En attendant la mise en place du prélèvement des impôts à la source et la réception d’une fiche de paye qui va probablement remettre en question cette escapade vinique instituée depuis plusieurs décennies, je profite une fois encore de mes congés d’automne pour aller vadrouiller du côté de la Bourgogne et du Beaujolais.
Cette année encore, mon parcours va me permettre de retrouver des vignerons que je fréquente depuis longtemps et d’autres que je vais avoir le plaisir de rencontrer pour la première fois…bref, c’est un pèlerinage classique avec ses haltes « obligatoires » et ses découvertes qui vont étoffer encore un peu plus mon carnet d’adresses viniques en terre burgonde.
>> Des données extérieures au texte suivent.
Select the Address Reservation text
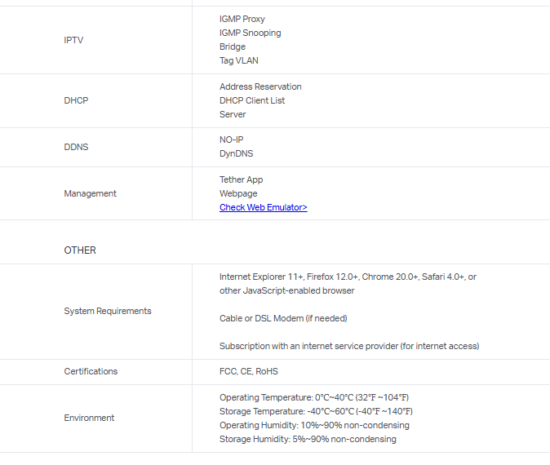Viewport: 550px width, 465px height. pos(260,86)
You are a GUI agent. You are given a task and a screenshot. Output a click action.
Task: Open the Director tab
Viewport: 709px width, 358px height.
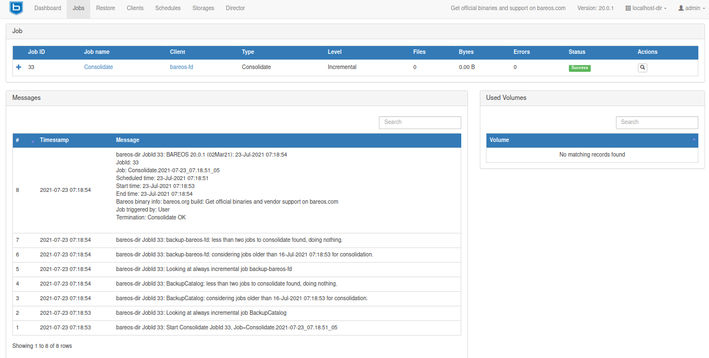point(235,8)
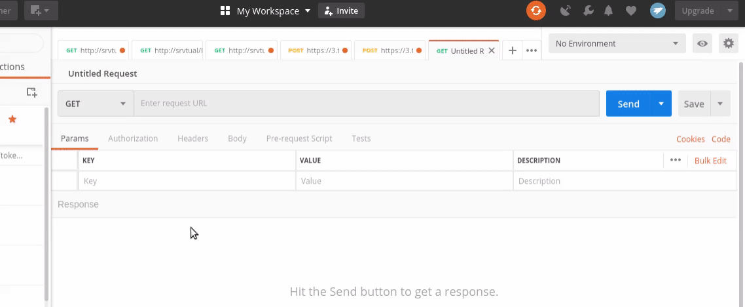Viewport: 745px width, 307px height.
Task: Open the bird avatar profile icon
Action: [657, 10]
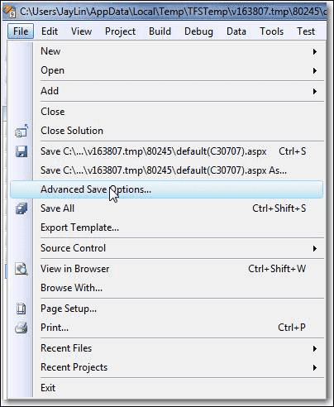Click the Close Solution icon

[21, 131]
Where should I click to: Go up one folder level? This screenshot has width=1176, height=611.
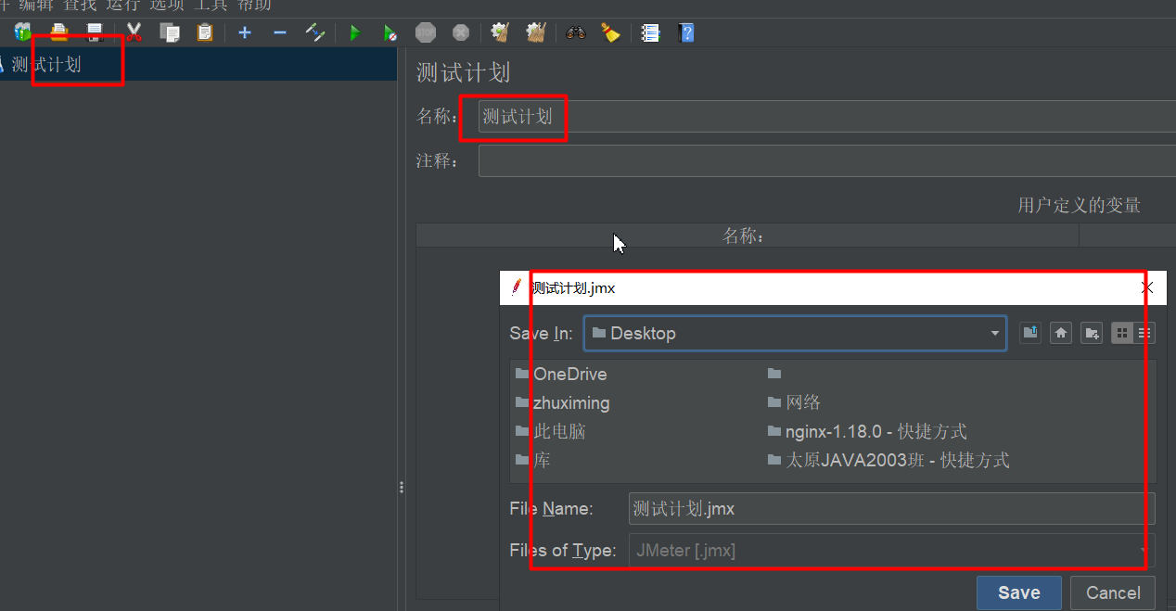(1030, 333)
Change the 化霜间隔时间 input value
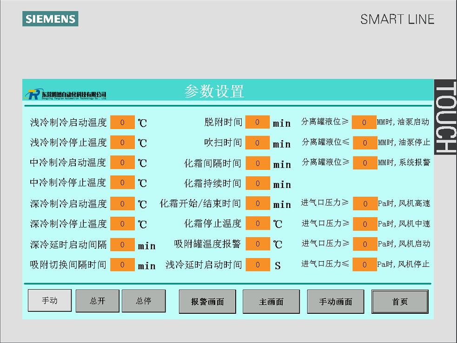 [257, 163]
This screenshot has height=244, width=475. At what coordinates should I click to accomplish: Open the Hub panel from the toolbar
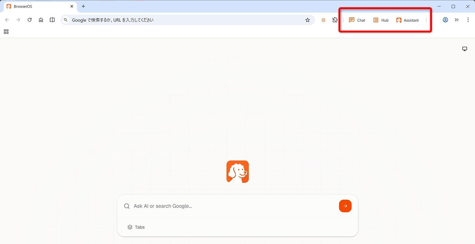click(381, 20)
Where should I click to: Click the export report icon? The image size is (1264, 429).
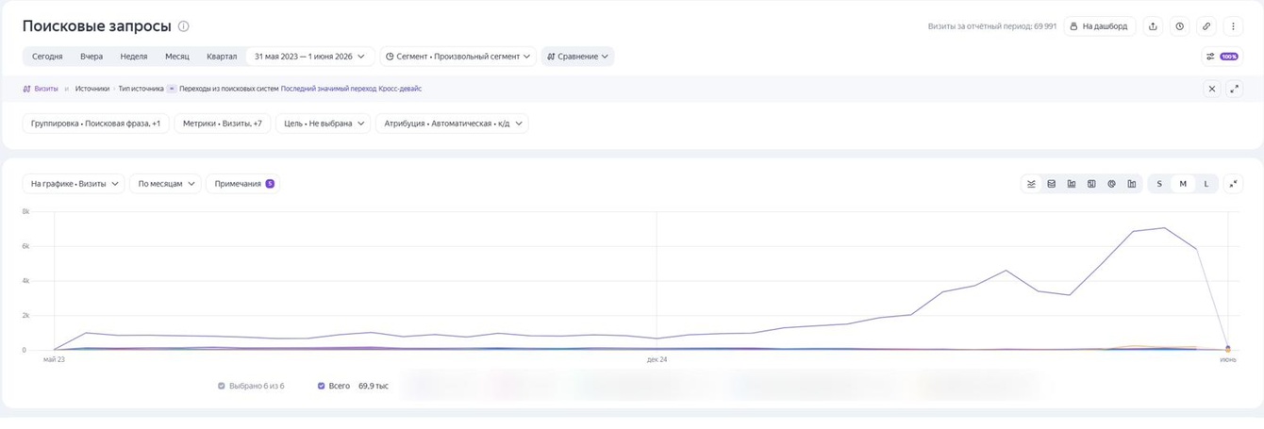(x=1153, y=26)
Le premier jour me fera aller de la Côte de Beaune – pour mon indispensable étape au domaine Buisson-Charles – jusque dans le cœur du Beaujolais pour des visites dans deux domaines que je ne connais pas : le domaine de La Chaponne à Villié-Morgon et le domaine des Capréoles à Régnié-Durette.
La seconde journée sera mâconnaise et châlonnaise avec mon rendez-vous habituel à La Soufrandière et deux visites inédites : la première au domaine Sève à Solutré et la seconde au domaine Mouton à Givry.
Ma tournée 2018 se terminera en Côte d’Or avec un retour au domaine Chicotot à Nuits Saint Georges et ultime halte à Magny les Villers pour découvrir les vins du domaine Cornu.
Hoppla, c’est parti !
Une éclaircie bienvenue et un beau ciel bleu sur la roche de Solutré …magnifique non !
Jour 1 : visite au domaine des Capréoles à Régnié-Durette
Régnié-Durette, ses deux clochers et le mont Brouilly à l’horizon
La seconde visite inédite en terre beaujolaise a lieu dans un village que je connais également depuis longtemps – j’ai même pu encaver des bouteilles d’appellation « Beaujolais Régnié »…c’est dire ! – et que je retrouve avec grand plaisir.
C’est donc avec une certaine impatience et un soupçon d’émotion – souvenirs, souvenirs – que je me rends au lieu-dit « La Plaigne » pour rencontrer Cédric Lecareux et découvrir les vins du domaine des Capréoles.
Dernière étape de la journée.
Ingénieur agronome et œnologue de formation, Cédric Lecareux s’est installé en 2014 dans ces bâtiments chargés d’histoire pour créer le domaine des Capréoles.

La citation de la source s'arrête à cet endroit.